SAMARINDA, GLOBALSIAR.COM (03/09/2026) – Kondisi kualitas udara di Provinsi Kalimantan Timur terus mengalami penurunan signifikan akibat kabut asap dari kebakaran hutan dan lahan (karhutla) yang kian meluas. Berdasarkan data terbaru, jumlah penderita Infeksi Saluran Pernapasan Akut (ISPA) di wilayah tersebut kini telah menembus angka 9.499 kasus, seiring dengan semakin pekatnya asap yang menyelimuti sejumlah kabupaten dan kota.

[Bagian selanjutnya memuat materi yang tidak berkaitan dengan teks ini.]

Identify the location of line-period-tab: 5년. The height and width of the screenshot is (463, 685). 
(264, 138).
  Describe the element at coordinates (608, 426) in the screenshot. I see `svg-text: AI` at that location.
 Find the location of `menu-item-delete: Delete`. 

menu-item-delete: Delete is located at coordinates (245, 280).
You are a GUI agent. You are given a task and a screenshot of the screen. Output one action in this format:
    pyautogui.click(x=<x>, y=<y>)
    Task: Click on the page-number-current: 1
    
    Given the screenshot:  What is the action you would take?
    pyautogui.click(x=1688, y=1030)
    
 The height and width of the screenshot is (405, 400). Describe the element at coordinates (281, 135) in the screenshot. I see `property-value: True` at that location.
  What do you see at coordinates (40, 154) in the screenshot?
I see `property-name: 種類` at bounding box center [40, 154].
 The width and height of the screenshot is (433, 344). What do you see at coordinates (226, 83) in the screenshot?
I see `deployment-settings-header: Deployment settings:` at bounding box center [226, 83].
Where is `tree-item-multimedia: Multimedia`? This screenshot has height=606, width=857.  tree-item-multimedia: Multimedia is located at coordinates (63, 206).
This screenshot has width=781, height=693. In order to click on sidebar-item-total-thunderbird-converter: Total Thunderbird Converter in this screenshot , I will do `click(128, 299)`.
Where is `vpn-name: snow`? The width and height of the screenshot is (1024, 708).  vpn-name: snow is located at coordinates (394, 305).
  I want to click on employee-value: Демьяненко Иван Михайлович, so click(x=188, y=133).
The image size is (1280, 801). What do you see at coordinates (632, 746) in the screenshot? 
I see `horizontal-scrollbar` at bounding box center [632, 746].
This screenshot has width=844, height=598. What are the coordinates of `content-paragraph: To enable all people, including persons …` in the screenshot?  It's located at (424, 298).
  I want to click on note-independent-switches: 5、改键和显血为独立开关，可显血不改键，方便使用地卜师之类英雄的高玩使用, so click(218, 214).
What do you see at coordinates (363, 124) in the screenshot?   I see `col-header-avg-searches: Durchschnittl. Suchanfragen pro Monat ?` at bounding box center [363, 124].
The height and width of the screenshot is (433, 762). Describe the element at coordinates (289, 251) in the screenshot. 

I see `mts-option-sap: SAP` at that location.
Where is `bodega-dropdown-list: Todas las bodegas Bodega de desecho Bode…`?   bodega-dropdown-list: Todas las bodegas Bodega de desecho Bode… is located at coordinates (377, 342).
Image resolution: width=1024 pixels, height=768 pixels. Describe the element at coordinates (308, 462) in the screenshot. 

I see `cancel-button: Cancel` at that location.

Dinas Kesehatan setempat mengungkapkan bahwa lonjakan pasien ISPA ini terjadi secara merata, namun konsentrasi kasus tertinggi ditemukan pada wilayah yang paling dekat dengan titik-titik api aktif. Masyarakat, terutama kelompok rentan seperti anak balita dan lanjut usia, dilaporkan paling banyak mengeluhkan gangguan pernapasan serta iritasi pada mata dan tenggorokan akibat paparan partikel debu sisa pembakaran.
Pemerintah daerah bersama instansi terkait telah menginstruksikan percepatan penanganan di setiap fasilitas kesehatan, termasuk puskesmas, untuk memastikan ketersediaan pasokan oksigen dan obat-obatan mencukupi. Warga juga diimbau secara tegas untuk mengurangi aktivitas di luar ruangan dan wajib menggunakan masker berstandar medis apabila harus keluar rumah demi meminimalisir risiko komplikasi kesehatan yang lebih serius.
Hingga saat ini, tim gabungan masih berupaya keras melakukan pemadaman di area lahan gambut yang sulit dijangkau untuk menekan produksi asap di sumbernya. Pengawasan terhadap kesehatan masyarakat akan terus dilakukan secara intensif selama masa tanggap darurat karhutla ini berlangsung, laporan ini disusun kembali oleh GlobalSiar.
Kenaikan angka kasus ISPA ini menjadi peringatan bagi semua pihak untuk memperkuat langkah pencegahan karhutla di masa mendatang agar dampak lingkungan dan kesehatan publik tidak semakin parah.